Wow, by a strange coincidence I was just looking at your website earlier today.   I love the look of your car.  I just autocross my Europa and I'm not happy with the brakes either.  When I started the back brakes did nothing.  New pads, cylinders, and steel braided flexible brake lines have made a BIG difference, but if you test drive an Elise you'll know how good brakes can be and my S2 is a long way off from there. 

Another guy I know who races a 300+ hp Europa with a turbo charged rotary engine is running bigger drums on the back.  And he's got enough rear braking that if his proportioning valve isn't set right, the rear brakes will cause the car to spin.  So you can go that route.   Or install disc brakes back there.   I wish I knew what he was running on the front wheels.


Ok guys, first thing is that I don't (and never will) race cars but as I've said previously, I like to look at the engineering behind the conversions. 

So brakes ? Rear brake width was increased slightly from the S2 to the Special, I forget the exact numbers but same diameter with an extra 1/4" width comes to mind ?  As you probably both know there are rear disc conversions around, plus I've also read about using Triumph TR7 back plates and drums which are larger diameter IIRC for those who don't want rear discs.

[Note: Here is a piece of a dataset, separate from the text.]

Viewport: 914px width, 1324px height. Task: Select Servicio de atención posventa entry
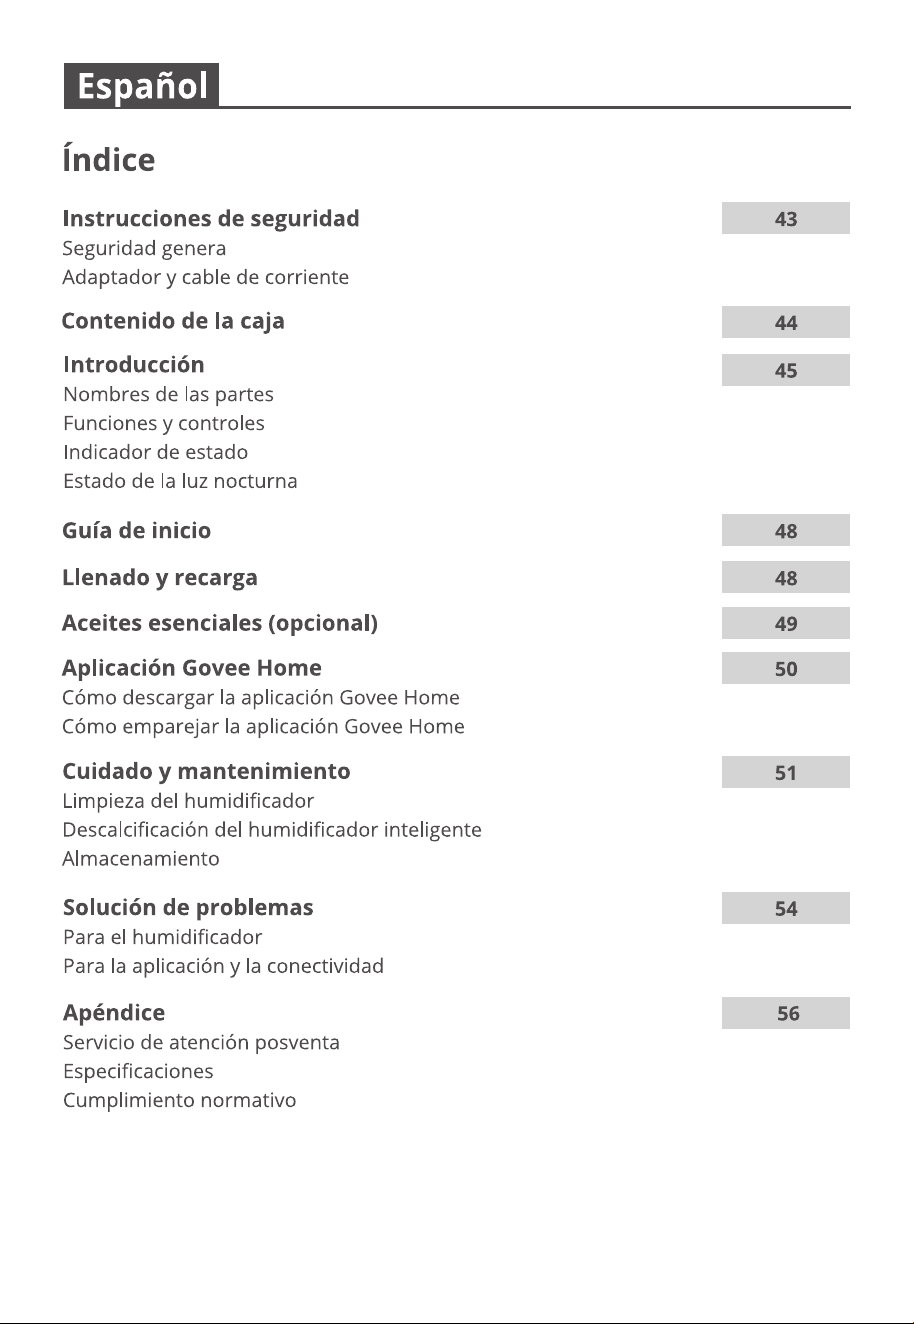point(201,1042)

For front brakes there are the 4-pot caliper conversions which again I'm sure you know of. Another option is for the larger discs & calipers off the Triumph GT6 & Vitesse using 16P calipers. I've done this on my road-going Elan and it seems to be a common mod for people doing track days over here because it's relatively cheap. The discs and calipers are more or less the same price as the 14xx caliper & discs but the mounting brackets are only available s/h. (I paid £25 for mine last year).

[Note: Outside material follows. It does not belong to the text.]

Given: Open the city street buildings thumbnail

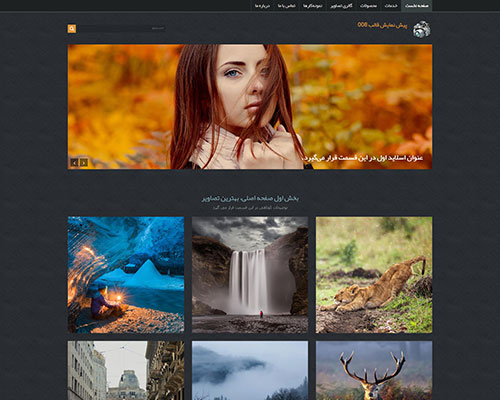Looking at the screenshot, I should tap(126, 370).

Having said that, my personal experience on the road is that the most notable difference was in the pad material which varies from "oh sh....ugar, this isn't going to stop" to "wow".

Hi guys,

we already installed a two-circle-braking system with steel-flex brake lines and a master brake cylinder of the Porsche 911 without brake booster. The front brakes seem to work well. It is possible to get the front wheels standing while braking. In rain the front wheels are standing almost at the moment you start braking... The car has not enough weight on the front wheels. Because of that it has not enough grip in rain. But we are not able to put more parts from rear to front. When it is rainy, we put about 15 kg of lead into the front boot. Not the perfect solution, but better than doing nothing...

The problem is that on our vintage racing events we have to use the parts, which were originally used on the same car in racing until 1971. -> We have to keep our brakes. Maybe better rear brake shoes can help. We need brake shoes which are specific for racing.

A Lotus 47 would be a dream :-) A car, which is constructed as race car. Front and rear disc brakes and a twin cam engine (which today can have up to 190 HP). That's a winner's car :-P

You think you could slip n some GT6 brakes in there without anyone noticing?  They'd be period correct and there's always the notion that you're not really compeating in racing until you're borderline cheating.   ^-^

Not that I'm advocating cheating, but pushing the rules to their limits.  Though some say it's not cheating unless you get caught.   Thankfully I'm nowhere near a good enough driver to have to worry about these moral dilemmas.